The Woodland Trust described the research as “like a map for buried treasure”. The charity’s head of campaigning, Adam Cormack, said: “It’s remarkable that this research suggests we are yet to find most of the UK’s ancient trees. They’re out there somewhere – hidden in field corners, woods, hedges, even gardens and parks.”
The Woodland Trust has launched a petition to save ancient trees. Read the full story here.
Image: Iwona Wawro/iStock
Nearly a quarter of Earth’s seafloor has now been mapped, it was announced this week.
The mission to map the depths of the ocean launched five years ago through the Seabed 2030 project.
“A complete map of the ocean floor is the missing tool that will enable us to tackle some of the most pressing environmental challenges of our time, including climate change and marine pollution,” said Mitsuyuki Unno, executive director of the Nippon Foundation, a Japanese non-profit that is helping lead the project.
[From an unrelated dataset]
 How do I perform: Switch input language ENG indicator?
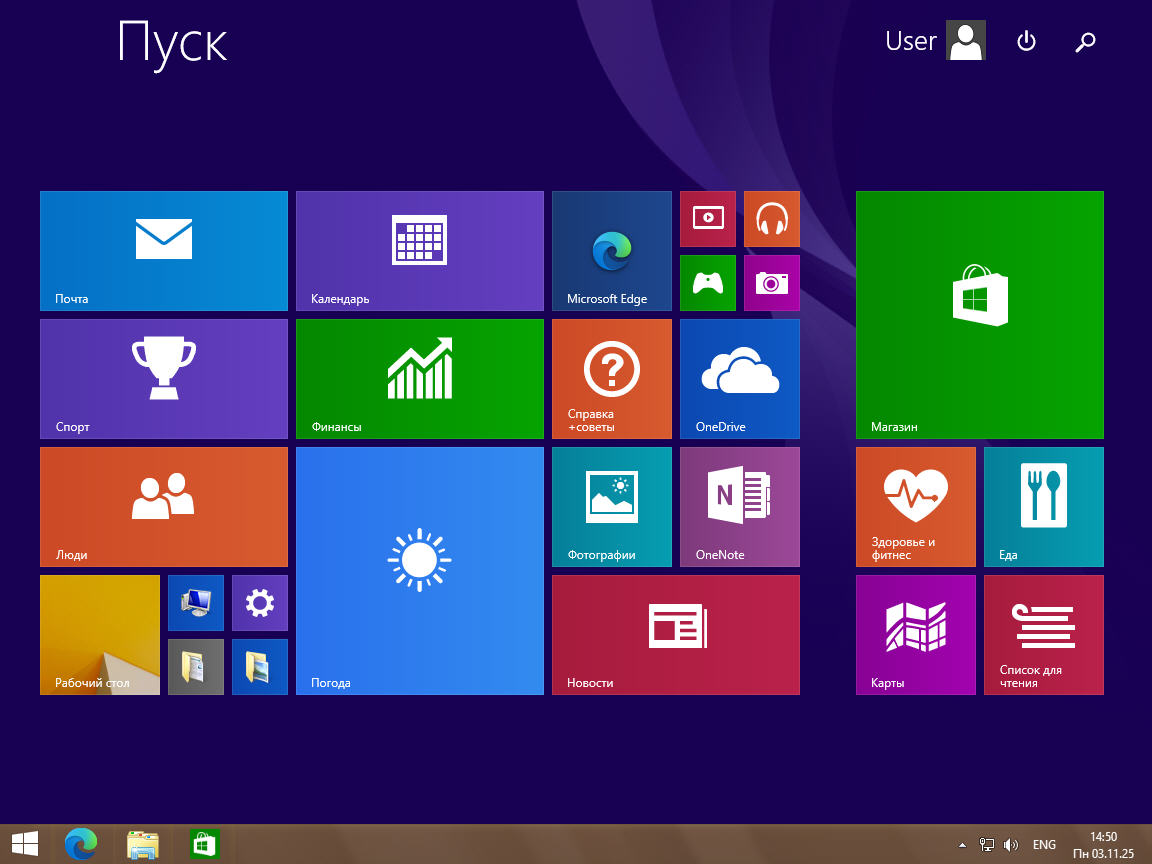point(1044,845)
“It will enable us to safeguard the planet’s future.”
Image: Seabed 2030
Solutions-focused entrepreneurs are being invited to pitch for investment as part of the forthcoming Blue Earth Summit in Bristol, England, this October.
Organisers aim to make £10m available for businesses and projects that have a positive impact on people and planet. Investors are specifically looking for female and under-represented founders.
Last year’s finalists were: Nuud, purveyors of plastic-free chewing gum; CanCan, which makes circular coffee cups; Pixii, a zero-emissions boat maker; and Vivo Life, which produces vegan food supplements.
Find out how to pitch here.
Image: Blue Earth Summit
Fashion has traditionally been shaped by western trendsetters, but an exhibition at London’s V&A Museum aims to address that by shining a light on trailblazing African designers.
Opening on 2 July, Africa Fashion celebrates the creatives who are shaping styles across the continent and beyond. It is the UK’s most extensive exhibition of African fashion.
“We hope this exhibition will spark a renegotiation of the geography of fashion and become a gamechanger for the field,” said the museum’s Dr Christine Checinska.